Computational design can lead to more sustainable architecture, new research shows
Newly published research from Ramon Weber demonstrates that spatially efficient floor plans, produced through computational design, result in sustainable high-performance buildings.
When we think of architectural interventions that improve a building’s energy efficiency, we often think of upgrades to HVAC systems or insulation. But new research from Assistant Professor of Architecture Ramon Weber published in Nature Communications shows that optimizing interior spatial organization significantly improves a building’s energy performance. This discovery has the potential to reduce the negative environmental impact of buildings and opens a new path toward tackling the climate crisis.
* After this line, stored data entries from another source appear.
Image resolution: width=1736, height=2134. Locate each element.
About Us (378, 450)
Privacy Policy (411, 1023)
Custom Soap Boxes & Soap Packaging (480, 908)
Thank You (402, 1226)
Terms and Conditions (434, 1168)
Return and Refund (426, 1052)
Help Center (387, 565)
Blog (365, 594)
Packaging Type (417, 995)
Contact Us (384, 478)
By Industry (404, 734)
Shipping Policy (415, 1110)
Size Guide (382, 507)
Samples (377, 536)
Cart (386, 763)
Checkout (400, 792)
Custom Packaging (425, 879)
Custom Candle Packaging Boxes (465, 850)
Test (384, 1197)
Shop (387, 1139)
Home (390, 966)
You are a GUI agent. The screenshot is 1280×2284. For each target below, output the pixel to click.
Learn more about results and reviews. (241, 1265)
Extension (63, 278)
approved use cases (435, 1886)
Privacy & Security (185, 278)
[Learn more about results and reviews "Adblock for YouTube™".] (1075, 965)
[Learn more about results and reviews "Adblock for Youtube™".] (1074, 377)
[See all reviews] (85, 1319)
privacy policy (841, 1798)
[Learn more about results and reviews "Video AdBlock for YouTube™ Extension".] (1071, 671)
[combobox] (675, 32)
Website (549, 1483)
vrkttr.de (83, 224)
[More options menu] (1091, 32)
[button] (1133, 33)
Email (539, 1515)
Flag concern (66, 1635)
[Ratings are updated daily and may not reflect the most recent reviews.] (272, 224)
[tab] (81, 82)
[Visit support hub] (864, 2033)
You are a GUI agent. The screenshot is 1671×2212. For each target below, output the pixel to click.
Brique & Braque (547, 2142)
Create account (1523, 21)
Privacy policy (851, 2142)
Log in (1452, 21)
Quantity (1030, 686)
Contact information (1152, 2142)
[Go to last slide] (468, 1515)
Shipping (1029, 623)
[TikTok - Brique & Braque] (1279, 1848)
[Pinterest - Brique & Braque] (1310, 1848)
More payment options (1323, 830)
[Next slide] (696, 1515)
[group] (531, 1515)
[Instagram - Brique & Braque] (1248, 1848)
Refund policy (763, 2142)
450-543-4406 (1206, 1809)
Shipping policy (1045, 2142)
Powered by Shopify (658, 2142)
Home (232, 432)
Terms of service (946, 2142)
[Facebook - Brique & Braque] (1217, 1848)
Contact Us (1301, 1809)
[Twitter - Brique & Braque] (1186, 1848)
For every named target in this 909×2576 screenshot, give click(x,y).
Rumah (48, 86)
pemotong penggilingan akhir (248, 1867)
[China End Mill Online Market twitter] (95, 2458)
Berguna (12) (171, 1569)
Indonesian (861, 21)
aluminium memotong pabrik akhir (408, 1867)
Weber’s research, developed for his MIT dissertation, introduces the hypergraph, an automated shape generator for floor plans that increase occupant comfort, reduce emissions, and enhance building energy performance. This generative design method automatically produces building energy and daylight models alongside floor plans, allowing architects to assess building performance at the earliest stages of design.
Weber argues that architects can use these artificially generated spatial configurations as tools for creating environmentally friendly buildings. He writes, “Currently, most policy and efforts around creating more sustainable buildings involve incentivizing technical upgrades . . . . [while] "space," and through that architectural design, can be much more important when designing low-carbon buildings.”